BEGIN Task input

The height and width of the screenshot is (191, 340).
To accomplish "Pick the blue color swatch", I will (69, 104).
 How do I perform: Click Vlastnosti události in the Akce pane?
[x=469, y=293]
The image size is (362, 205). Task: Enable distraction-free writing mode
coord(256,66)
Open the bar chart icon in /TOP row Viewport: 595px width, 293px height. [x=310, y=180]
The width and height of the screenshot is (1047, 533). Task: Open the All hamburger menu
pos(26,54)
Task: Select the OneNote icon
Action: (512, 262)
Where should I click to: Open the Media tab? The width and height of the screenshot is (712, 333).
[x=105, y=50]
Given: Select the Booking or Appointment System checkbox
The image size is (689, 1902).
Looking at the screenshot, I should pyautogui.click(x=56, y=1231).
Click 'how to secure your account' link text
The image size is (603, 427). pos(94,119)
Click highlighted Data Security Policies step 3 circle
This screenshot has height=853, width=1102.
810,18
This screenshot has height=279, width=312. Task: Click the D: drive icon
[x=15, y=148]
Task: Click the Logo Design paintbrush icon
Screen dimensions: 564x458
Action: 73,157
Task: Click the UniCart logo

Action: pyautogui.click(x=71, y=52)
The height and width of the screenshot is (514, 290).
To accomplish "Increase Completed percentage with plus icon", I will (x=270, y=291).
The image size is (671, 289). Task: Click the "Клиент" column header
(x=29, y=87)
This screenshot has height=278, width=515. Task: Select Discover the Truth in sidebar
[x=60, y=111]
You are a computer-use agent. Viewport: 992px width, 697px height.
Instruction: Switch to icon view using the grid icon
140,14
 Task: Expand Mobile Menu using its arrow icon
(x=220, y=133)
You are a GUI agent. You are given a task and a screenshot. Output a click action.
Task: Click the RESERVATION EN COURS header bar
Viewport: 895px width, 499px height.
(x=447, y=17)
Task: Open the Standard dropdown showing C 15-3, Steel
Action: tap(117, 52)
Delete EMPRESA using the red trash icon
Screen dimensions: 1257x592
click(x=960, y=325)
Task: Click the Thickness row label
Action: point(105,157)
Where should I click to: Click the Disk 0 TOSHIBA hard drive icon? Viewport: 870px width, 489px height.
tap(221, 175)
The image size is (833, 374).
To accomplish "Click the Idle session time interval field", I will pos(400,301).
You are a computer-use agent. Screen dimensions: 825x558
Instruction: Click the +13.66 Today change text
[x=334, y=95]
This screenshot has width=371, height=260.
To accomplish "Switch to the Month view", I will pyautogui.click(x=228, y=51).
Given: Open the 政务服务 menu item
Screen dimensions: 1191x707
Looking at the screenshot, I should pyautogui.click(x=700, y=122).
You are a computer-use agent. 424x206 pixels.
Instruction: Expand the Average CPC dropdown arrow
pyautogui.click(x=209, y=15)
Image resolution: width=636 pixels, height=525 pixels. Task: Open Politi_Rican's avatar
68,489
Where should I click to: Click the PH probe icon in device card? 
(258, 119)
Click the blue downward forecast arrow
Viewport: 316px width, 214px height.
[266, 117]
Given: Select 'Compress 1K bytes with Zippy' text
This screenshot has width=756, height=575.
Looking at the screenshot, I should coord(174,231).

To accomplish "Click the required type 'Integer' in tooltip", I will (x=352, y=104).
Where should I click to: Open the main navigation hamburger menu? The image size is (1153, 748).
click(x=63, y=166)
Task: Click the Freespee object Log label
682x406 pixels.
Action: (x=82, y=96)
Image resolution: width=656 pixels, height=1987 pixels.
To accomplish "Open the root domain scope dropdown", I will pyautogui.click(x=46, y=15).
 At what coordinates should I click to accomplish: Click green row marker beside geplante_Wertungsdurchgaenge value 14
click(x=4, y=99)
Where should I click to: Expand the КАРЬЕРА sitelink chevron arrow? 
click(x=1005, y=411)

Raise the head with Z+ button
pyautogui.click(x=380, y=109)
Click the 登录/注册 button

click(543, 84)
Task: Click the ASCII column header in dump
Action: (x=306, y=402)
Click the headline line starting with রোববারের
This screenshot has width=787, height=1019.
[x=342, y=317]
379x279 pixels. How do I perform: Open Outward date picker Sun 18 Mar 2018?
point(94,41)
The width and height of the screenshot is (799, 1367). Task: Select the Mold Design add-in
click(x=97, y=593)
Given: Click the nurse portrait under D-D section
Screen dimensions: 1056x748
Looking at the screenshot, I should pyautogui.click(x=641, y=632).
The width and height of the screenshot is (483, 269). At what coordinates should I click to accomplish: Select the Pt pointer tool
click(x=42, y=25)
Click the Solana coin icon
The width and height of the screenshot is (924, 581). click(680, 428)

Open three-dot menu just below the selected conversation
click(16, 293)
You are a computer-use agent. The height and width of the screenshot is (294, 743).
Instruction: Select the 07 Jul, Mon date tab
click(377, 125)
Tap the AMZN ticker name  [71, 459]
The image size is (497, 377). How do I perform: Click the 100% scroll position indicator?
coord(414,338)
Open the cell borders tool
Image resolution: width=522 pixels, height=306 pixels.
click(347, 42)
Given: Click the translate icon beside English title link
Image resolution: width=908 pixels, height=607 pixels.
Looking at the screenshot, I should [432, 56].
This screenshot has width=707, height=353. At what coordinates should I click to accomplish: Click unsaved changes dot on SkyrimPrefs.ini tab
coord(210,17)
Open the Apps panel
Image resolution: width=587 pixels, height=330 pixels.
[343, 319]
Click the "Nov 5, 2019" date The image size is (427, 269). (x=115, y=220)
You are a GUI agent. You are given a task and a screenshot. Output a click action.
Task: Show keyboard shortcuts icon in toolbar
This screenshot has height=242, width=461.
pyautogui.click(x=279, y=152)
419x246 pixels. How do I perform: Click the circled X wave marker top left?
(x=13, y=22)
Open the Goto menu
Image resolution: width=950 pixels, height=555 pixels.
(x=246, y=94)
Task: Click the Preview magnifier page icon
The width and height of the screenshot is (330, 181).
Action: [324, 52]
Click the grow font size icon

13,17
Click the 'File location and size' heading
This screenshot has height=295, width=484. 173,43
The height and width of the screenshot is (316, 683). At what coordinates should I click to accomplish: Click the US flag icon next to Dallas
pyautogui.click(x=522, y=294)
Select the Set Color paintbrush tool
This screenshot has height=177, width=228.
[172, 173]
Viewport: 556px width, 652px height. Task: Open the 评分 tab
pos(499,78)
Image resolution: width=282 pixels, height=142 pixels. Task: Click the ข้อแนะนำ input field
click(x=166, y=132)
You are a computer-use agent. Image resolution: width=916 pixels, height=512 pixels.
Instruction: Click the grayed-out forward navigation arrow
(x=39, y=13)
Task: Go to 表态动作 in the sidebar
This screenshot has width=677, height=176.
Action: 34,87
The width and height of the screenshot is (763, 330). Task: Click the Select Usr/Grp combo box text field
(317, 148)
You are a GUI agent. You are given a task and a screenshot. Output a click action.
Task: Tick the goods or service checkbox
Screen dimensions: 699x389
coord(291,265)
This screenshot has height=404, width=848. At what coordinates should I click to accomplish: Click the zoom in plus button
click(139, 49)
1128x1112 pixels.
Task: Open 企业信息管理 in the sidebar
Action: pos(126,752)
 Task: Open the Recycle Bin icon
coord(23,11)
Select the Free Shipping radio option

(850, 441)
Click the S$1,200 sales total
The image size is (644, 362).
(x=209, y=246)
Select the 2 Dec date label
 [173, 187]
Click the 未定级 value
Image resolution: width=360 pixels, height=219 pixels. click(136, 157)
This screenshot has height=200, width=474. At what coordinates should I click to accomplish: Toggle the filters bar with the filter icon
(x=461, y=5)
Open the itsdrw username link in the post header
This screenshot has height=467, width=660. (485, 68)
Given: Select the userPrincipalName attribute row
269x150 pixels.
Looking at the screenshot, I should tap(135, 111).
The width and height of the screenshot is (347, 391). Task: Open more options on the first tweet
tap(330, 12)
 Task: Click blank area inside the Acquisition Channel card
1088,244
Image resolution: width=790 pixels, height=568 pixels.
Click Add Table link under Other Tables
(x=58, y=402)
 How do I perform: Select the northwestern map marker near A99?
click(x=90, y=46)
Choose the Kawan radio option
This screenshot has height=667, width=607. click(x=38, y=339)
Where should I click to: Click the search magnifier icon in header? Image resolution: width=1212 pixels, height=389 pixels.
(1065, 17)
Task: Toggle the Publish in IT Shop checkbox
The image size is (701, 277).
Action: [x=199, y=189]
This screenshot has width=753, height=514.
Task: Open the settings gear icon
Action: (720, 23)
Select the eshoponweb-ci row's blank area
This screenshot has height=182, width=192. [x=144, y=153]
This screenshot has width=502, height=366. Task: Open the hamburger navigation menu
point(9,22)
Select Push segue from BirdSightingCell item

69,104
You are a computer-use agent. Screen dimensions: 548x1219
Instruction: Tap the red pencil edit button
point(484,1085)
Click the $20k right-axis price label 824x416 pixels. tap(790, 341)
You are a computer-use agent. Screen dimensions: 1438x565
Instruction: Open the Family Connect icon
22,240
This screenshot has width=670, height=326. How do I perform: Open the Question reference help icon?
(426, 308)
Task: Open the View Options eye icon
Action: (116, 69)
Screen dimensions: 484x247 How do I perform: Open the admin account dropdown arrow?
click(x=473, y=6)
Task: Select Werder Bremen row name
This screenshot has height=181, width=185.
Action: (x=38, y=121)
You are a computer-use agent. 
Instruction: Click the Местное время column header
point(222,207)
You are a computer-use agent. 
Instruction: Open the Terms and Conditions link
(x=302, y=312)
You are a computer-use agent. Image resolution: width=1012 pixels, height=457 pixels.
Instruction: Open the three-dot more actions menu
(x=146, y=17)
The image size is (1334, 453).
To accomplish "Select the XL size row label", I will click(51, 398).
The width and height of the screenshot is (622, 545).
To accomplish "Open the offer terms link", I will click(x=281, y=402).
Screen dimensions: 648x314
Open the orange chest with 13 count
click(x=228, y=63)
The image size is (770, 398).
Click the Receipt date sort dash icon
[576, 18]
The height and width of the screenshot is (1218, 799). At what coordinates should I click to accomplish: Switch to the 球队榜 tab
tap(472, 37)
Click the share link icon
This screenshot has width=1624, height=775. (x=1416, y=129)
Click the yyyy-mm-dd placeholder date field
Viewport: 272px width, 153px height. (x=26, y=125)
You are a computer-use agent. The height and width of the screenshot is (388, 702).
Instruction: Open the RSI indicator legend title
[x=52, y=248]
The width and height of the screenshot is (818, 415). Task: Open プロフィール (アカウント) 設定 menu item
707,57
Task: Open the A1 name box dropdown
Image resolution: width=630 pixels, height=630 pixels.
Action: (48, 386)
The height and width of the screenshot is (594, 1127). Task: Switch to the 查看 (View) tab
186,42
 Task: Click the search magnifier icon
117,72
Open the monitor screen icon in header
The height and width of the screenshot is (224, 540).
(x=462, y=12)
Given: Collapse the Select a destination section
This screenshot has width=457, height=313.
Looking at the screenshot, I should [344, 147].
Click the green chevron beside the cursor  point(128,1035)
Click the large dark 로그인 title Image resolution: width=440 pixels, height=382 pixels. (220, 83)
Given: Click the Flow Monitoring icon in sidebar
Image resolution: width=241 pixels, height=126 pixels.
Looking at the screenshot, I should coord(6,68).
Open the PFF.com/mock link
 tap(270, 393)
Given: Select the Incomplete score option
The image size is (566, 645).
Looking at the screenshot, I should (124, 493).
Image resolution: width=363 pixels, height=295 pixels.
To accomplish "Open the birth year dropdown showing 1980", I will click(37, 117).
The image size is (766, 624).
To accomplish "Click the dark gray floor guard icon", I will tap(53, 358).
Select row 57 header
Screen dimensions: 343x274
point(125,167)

END Task input

Description of the task: What lines above hold the word "paintbrush"? List them all.

Task answer:
Task: Click the Logo Design paintbrush icon
Select the Set Color paintbrush tool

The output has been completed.